One Response to “Food Inflation 15.4%, Revisions Still Scary!”

>Dear Deepak,

How about a post on Plight of the Retirees to fight inflation.

Today I did a small research on Debt Mutual Funds from various categories (Medium Term Income Funds, Gilts, Floating rate, Short term etc.). Took NAVS of these (so called 5 star and 4 star funds as Per Value Research)at exactly same date for the past 3 years. Did Indexation with Cost Inflation Index published by CBDT.

I found all the funds except for one gave massive losses.

This shows clearly that Debt funds managed by Reputed Fund houses are massive underperformers to even the offically published inflation.
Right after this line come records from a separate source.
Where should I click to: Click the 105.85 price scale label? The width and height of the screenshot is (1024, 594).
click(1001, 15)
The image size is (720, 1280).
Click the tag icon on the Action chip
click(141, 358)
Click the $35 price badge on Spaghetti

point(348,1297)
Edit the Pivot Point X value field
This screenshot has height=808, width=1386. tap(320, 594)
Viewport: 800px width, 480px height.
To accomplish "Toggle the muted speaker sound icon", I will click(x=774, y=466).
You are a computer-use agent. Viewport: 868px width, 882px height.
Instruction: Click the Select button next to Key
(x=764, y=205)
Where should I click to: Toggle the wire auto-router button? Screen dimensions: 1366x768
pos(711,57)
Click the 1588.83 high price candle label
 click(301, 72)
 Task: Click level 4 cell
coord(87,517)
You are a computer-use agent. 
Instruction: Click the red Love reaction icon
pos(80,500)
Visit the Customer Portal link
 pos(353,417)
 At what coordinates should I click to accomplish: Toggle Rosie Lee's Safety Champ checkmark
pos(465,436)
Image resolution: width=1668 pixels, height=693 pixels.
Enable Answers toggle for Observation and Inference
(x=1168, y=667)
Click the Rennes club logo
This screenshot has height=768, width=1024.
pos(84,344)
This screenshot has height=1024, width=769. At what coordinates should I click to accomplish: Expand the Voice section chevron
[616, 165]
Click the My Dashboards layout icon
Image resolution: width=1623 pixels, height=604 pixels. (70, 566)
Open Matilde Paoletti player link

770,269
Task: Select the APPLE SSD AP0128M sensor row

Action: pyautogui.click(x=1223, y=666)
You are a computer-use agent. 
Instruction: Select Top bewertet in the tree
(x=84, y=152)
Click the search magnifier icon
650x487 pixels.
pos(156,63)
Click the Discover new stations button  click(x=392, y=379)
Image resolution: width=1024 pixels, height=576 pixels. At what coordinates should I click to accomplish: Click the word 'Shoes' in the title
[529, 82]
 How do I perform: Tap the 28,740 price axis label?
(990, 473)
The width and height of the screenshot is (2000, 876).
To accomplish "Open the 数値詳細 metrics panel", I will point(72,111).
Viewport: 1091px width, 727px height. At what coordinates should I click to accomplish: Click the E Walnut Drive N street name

Imagine retirees who invest in Debt Funds including MIPs. They are mismanaged. Fund Managers have total liberty in some of the funds to choose and switch from various types of debt products depending on their view of the debt market. They have Gilts, Debentures, Structured Obligations, Pass Thro' Certificates, Certificates of Deposits, etc. etc. But it seems they have massively underperformed due to their poor judgements and calls.

So the best bet for Retirees is not to go to any of these Debt Funds including MIPs and keep their money in PPFs, Bank Deposits, Post Office Schemes if they want to lose less to inflation. Debt Funds are a sucker. Very poor calls by fund managers and they should be sacked wholesale.